▶ TASK BRIEF
Write out only the tail of the records, beginning at the line containing "Select the Terminsdatum" and including the last line, exactly as written.

▶ Saved data entries
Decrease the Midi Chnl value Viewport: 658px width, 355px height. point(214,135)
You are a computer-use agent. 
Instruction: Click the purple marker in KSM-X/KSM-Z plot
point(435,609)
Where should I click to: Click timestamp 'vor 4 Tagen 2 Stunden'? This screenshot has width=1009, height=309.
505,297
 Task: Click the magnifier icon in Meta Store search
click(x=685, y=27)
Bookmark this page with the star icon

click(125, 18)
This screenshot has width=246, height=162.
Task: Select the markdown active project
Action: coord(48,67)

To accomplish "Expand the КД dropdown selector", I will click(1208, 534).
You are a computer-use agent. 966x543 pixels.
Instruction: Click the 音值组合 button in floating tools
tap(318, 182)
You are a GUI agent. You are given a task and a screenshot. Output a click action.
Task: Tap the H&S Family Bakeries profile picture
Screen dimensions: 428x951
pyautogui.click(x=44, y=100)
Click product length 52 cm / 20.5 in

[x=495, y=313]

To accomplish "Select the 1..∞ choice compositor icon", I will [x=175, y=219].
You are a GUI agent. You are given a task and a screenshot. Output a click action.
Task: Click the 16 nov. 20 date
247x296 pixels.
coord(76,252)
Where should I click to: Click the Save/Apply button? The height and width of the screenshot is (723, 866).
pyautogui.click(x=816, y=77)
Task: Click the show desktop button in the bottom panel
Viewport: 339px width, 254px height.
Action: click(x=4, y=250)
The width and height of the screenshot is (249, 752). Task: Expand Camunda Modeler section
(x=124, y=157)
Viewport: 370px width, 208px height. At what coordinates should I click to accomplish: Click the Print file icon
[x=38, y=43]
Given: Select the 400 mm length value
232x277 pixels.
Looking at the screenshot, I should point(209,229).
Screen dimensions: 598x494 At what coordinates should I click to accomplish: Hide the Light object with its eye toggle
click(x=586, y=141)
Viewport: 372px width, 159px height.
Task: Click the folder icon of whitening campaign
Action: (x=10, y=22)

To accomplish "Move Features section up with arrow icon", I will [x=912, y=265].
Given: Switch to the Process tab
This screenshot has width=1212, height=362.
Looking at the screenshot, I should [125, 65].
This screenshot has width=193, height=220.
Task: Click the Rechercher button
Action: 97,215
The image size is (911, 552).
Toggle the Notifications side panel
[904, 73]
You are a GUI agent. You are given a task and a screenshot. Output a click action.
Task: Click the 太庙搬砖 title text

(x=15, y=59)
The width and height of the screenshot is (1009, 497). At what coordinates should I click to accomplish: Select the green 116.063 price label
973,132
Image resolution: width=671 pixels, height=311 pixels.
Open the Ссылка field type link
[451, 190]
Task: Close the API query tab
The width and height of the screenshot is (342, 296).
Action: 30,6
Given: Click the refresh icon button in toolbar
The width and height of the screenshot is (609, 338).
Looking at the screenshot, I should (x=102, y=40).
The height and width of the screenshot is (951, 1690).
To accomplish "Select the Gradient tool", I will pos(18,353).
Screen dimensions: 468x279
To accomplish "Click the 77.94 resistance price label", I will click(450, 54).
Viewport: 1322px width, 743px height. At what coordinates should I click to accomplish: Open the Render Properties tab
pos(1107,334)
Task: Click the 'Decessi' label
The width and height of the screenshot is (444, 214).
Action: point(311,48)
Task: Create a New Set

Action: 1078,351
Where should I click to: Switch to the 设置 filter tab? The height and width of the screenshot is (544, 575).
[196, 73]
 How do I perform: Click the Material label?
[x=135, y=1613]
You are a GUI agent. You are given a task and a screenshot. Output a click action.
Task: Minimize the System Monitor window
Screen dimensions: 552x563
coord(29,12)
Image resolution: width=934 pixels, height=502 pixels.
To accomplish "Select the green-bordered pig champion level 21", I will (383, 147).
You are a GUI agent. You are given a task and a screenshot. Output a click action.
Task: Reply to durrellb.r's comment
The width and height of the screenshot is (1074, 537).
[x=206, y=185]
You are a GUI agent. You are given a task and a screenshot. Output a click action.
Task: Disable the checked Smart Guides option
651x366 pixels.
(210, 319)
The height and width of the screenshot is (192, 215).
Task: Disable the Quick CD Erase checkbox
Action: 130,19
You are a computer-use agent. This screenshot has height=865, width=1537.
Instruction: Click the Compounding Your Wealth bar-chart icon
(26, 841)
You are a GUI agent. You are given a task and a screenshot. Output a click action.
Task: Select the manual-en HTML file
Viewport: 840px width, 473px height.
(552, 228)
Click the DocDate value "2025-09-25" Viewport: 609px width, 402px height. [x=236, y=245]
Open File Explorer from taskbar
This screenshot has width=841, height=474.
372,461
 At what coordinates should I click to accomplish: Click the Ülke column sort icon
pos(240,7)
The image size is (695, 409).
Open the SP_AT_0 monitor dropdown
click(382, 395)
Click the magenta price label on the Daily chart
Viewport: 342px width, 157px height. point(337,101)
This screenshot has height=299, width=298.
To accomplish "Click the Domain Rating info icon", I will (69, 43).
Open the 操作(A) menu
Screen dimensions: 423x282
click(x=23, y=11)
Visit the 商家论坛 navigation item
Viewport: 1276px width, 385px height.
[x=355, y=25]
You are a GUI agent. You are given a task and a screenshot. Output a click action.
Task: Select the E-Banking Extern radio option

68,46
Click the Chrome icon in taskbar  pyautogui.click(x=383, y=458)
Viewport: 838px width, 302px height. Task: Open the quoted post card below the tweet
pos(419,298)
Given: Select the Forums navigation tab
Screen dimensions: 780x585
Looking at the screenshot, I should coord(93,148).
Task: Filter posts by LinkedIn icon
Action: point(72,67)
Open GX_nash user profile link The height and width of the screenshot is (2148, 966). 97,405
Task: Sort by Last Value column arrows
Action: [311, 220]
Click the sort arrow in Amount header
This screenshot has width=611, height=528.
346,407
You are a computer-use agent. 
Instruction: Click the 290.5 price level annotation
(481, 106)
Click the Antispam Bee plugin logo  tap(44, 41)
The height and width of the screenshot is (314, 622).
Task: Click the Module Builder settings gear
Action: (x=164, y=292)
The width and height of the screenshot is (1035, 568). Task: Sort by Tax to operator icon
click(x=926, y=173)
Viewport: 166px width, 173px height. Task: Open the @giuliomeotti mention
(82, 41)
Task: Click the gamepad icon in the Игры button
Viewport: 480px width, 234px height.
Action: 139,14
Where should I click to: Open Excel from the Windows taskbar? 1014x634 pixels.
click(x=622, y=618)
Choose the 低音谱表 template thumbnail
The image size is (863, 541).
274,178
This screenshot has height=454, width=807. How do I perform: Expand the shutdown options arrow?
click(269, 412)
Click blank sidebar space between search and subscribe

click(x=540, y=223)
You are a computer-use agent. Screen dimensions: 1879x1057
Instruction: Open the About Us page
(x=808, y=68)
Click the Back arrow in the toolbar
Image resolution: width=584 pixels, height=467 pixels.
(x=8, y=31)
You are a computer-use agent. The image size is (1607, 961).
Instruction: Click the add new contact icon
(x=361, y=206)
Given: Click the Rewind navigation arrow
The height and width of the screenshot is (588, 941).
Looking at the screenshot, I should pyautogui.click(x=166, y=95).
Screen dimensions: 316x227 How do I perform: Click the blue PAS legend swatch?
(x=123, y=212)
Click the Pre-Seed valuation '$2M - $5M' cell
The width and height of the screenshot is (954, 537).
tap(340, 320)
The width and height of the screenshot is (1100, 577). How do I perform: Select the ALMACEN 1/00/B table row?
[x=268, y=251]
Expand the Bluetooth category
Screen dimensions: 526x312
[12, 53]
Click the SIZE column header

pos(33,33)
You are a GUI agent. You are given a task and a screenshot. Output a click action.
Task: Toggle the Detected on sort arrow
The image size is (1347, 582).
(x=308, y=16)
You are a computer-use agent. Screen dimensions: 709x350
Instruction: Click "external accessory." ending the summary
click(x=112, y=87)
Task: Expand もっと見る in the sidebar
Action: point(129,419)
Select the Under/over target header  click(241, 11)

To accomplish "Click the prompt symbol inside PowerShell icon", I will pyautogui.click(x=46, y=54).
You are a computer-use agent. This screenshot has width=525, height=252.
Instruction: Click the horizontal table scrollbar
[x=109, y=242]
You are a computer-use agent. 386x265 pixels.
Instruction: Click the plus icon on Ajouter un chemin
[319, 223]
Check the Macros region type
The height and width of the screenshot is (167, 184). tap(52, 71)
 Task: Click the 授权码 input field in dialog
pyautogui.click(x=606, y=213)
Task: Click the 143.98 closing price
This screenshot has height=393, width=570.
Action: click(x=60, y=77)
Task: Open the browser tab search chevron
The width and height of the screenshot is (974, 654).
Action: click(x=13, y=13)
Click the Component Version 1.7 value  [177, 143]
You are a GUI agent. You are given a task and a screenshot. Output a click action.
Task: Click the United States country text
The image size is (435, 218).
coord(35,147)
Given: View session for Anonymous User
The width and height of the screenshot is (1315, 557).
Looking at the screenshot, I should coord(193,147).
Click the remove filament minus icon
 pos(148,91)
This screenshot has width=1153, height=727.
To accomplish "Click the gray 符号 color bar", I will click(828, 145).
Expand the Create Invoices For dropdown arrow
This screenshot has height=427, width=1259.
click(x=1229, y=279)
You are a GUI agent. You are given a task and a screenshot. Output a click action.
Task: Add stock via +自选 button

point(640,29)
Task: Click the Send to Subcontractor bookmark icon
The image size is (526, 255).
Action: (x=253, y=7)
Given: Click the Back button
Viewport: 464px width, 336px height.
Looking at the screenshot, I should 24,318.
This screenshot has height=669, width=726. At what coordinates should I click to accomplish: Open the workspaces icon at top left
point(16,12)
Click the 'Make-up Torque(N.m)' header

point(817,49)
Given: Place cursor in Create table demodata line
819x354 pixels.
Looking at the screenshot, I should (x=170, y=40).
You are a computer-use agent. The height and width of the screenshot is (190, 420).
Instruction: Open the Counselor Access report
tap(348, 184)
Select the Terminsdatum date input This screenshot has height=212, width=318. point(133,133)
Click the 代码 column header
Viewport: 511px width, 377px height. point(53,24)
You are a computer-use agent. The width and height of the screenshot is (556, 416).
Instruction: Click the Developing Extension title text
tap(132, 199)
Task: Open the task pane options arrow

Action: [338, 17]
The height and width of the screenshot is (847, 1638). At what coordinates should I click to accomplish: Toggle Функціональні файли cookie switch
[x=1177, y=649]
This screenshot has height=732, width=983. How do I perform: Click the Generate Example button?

▶ YOUR SOLUTION
Select the Terminsdatum date input This screenshot has height=212, width=318. point(133,133)
Click the 代码 column header
Viewport: 511px width, 377px height. point(53,24)
You are a computer-use agent. The width and height of the screenshot is (556, 416).
Instruction: Click the Developing Extension title text
tap(132, 199)
Task: Open the task pane options arrow

Action: [338, 17]
The height and width of the screenshot is (847, 1638). At what coordinates should I click to accomplish: Toggle Функціональні файли cookie switch
[x=1177, y=649]
This screenshot has height=732, width=983. How do I perform: Click the Generate Example button?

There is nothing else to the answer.